Article ▸
──────────────────────────────

Collins has authored several collections of poetry, including "The Trouble with Poetry ," "Nine Horses," "Sailing Alone Around the Room: New and Selected Poems," "Picnic, Lightning," and "The Art of Drowning." Collins has also been published in numerous mainstream arts magazines including Poetry , American Poetry Review, American Scholar, Harper's, Paris Review, and The New Yorker.

"Questions About Angels" released in 1991 was an Edward Hirsch selection for the National Poetry Series and "The Art of Drowning" was a finalist for the Lenore Marshall Poetry Prize. Collins other list of honors is equally impressive. It includes the Oscar Blumenthal Prize, the Bess Hokin Prize, the Frederick Bock Prize, the Levinson Prize and the Guggenheim Foundation fellowship. Most notably, in 2001, he was formally appointed as the 44th U.S. Poet Laureate, serving in that capacity until 2003.

His poetry has often been described as accessible, a term Collins despises. Accessible suggests a ramp for poetry challenged people, notes Collins, who prefers to have his work described as hospitable. He is also not known for his rhyming schemes - instead he is recognized for witty descriptions and his comedic touch.

Like many of his modern peers, Collins has spent a great deal of his time teaching at various colleges and Universities. He has spent time in Ireland at University College Galway, and has taught at Columbia University, Sarah Lawrence, and for thirty years at Lehman College, City University of New York.

Collins is often compared to Robert Frost, but is better known for having created the poetic form of the paradelle, a hoax to parody the villanelle. Many critics at first failed to grasp the paradelle and its being a parody that mocked those poets who sought to adhere to formal poetry forms at the expense of common sense. The concept actually spawned a paradelle anthology that was published in January 2006.


Forgetfulness

The name of the author is the first to go
followed obediently by the title, the plot,
the heartbreaking conclusion, the entire novel
which suddenly becomes one you have never read, never even heard of,
as if, one by one, the memories you used to harbor
decided to retire to the southern hemisphere of the brain,
to a little fishing village where there are no phones.
Long ago you kissed the names of the nine muses goodbye
and watched the quadratic equation pack its bag,
and even now as you memorize the order of the planets,
something else is slipping away, a state flower perhaps,
the address of an uncle, the capital of Paraguay.
Whatever it is you are struggling to remember,
it is not poised on the tip of your tongue
or even lurking in some obscure corner of your spleen.
It has floated away down a dark mythological river
whose name begins with an L as far as you can recall
on your own way to oblivion where you will join those
who have even forgotten how to swim and how to ride a bicycle.
No wonder you rise in the middle of the night
to look up the date of a famous battle in a book on war.
No wonder the moon in the window seems to have drifted
out of a love poem that you used to know by heart.

──────────────────────────────

Collected material ▸
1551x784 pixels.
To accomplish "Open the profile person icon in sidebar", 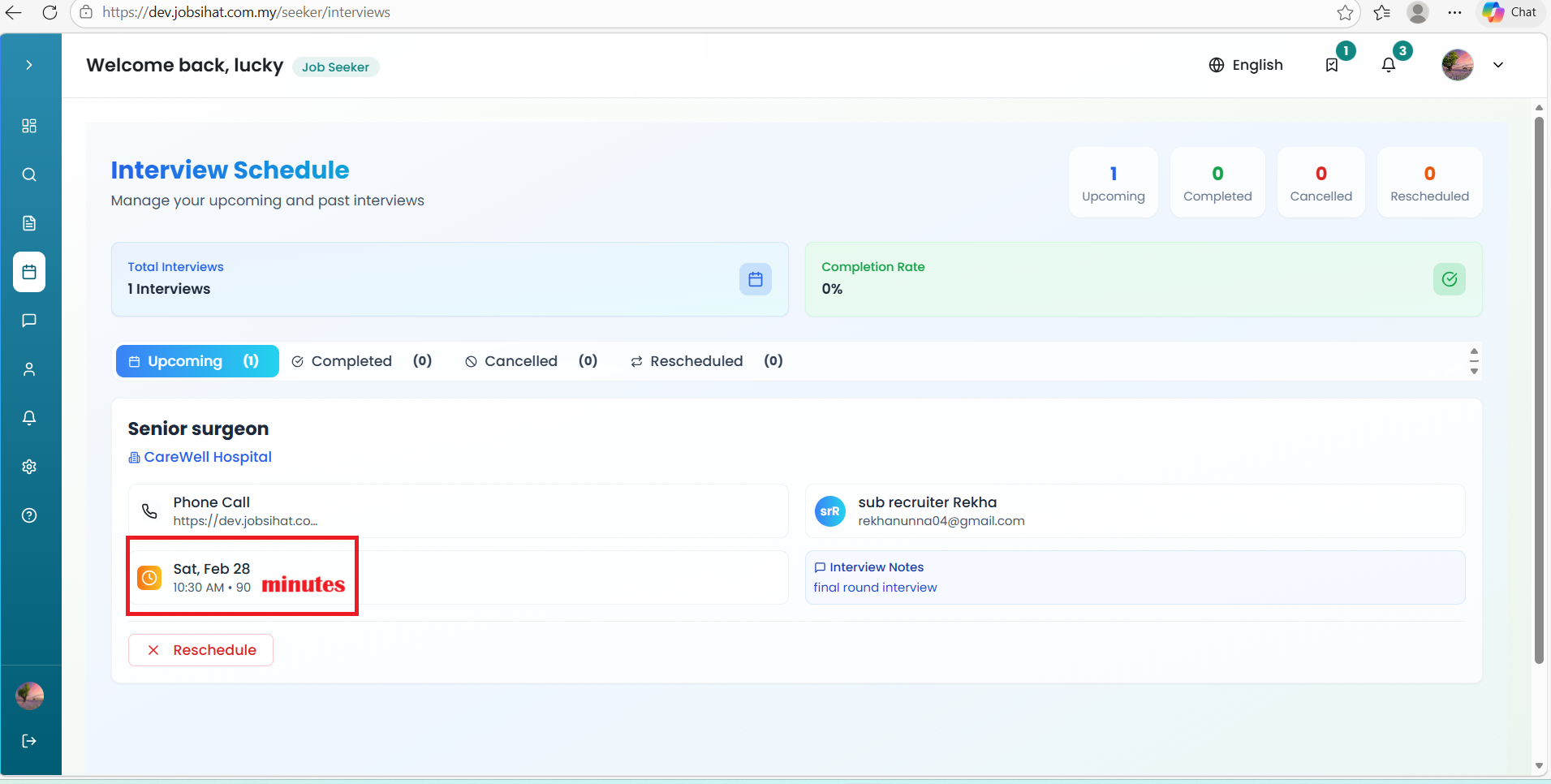I will click(x=29, y=369).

──────────────────────────────

What the task requires ▸
Answer these questions from the text about Collins:
(a) In what year was Collins appointed U.S. Poet Laureate, and until what year did he serve?
(b) What word does Collins prefer over "accessible" to describe his work?
(c) In the poem "Forgetfulness," where do the memories decide to retire?

Solution to this task ▸
(a) He was appointed in 2001 and served until 2003.
(b) Hospitable.
(c) To the southern hemisphere of the brain, to a little fishing village where there are no phones.